Chirac will not seek third presidential term

? Setting the stage for a suspenseful presidential race, French President Jacques Chirac announced Sunday that he would not run for a third term after 12 years in office and 40 years in politics.

The announcement by Chirac, 74, was not a surprise. His popularity has sunk as the result of economic and political malaise, urban riots, corruption scandals and electoral setbacks. But the decision cast a sharp focus on his longtime dominance of politics here as president, prime minister and mayor of Paris, and his rollercoaster relationship with voters.

“I will not seek your votes for a new term,” Chirac said in a nationally televised address. “(But) I will continue to press the struggles that are all of ours, the struggles of my whole life, for justice, for progress, for peace, for the greatness of France.”

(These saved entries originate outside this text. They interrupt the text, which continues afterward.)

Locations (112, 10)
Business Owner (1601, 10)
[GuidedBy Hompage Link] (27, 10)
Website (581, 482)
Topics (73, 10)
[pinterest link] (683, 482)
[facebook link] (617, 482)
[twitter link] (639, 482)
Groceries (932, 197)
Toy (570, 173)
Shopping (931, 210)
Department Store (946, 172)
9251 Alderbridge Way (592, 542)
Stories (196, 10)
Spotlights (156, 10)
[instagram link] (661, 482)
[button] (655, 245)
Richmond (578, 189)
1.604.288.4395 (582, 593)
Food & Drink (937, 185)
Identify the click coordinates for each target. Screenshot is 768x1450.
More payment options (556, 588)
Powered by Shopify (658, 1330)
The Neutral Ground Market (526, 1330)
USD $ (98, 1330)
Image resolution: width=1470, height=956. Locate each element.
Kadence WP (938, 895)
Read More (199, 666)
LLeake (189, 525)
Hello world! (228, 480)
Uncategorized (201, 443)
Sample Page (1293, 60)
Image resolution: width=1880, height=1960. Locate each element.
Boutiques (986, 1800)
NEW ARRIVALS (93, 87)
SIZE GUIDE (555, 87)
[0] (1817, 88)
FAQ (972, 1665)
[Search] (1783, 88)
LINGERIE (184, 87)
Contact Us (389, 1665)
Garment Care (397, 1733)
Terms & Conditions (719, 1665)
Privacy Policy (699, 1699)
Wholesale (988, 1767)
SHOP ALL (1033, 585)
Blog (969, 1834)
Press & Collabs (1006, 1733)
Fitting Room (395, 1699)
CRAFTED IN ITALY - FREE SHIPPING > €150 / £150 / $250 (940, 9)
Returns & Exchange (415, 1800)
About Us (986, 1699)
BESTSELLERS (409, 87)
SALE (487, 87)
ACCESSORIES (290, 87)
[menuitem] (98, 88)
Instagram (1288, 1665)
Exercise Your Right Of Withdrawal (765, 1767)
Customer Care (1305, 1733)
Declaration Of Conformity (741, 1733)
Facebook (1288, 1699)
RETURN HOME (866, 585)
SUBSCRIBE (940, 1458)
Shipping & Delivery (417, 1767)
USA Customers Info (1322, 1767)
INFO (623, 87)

Chirac’s move came after months of refusing to rule out a bid and flirting with fielding his own intraparty challenger to Interior Minister Nicolas Sarkozy, 52, of his ruling center-right movement.

Other candidates include Francois Bayrou, 54, a longshot centrist preaching pragmatism and unity, who has unexpectedly pulled even in polls with Segolene Royal, 53, of the opposition Socialists, and not far behind Sarkozy.

Far-right maverick Jean-Marie Le Pen, 78, retains enough support to influence the outcome five years after he upset the Socialists and then lost the runoff to Chirac.